Shortly after acquitting President Trump of abuse of power and obstruction of Congress, Senate Republicans moved to confirm two nominees for the federal judiciary. The first, 38-year-old Andrew Brasher, was elevated from a Federal District Court in Alabama to the U.S. Court of Appeals for the 11th Circuit. The second, Cory Wilson, is a 49-year-old state appellate judge in Mississippi. He’s being considered for a federal district judgeship in the state.

Like all Trump nominees, they are conservatives. But they stand out for their hostility to voting rights. In 2013, Brasher filed a brief in support of Shelby County, Ala., in Shelby County v. Holder. Congress, he wrote, did not have the power to reimpose the “burden” of federal election supervision, as it did in its 2006 reauthorization of the Voting Rights Act. “It is not a necessary and appropriate exercise of federal power under the different conditions present today,” he added. The Supreme Court agreed, ending federal “pre-clearance” for new voting laws in several states and allowing new forms of voter suppression.

Wilson also took a dim view of election oversight in his state, calling instead for strict regulations on voting. The federal government, he wrote in a 2013 op-ed, “might spend less time chasing agendas that aren’t there and more time investigating the voter fraud and other irregularities.”

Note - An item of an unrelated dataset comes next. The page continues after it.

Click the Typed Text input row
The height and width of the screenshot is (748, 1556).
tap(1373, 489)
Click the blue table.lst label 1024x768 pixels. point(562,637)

There’s an irony to the fact that it was these two nominees who were on the docket. This month is the 150th anniversary of the ratification of the 15th Amendment to the Constitution. The last of the three Reconstruction amendments, it gave black men the right to vote. It sparked a revolution and a backlash, as racist white politicians used loopholes in the amendment (as well as outright violence) to undermine and eliminate black political power in the 1870s and ’80s. By the end of the 19th century, the 15th Amendment was a dead letter throughout the South.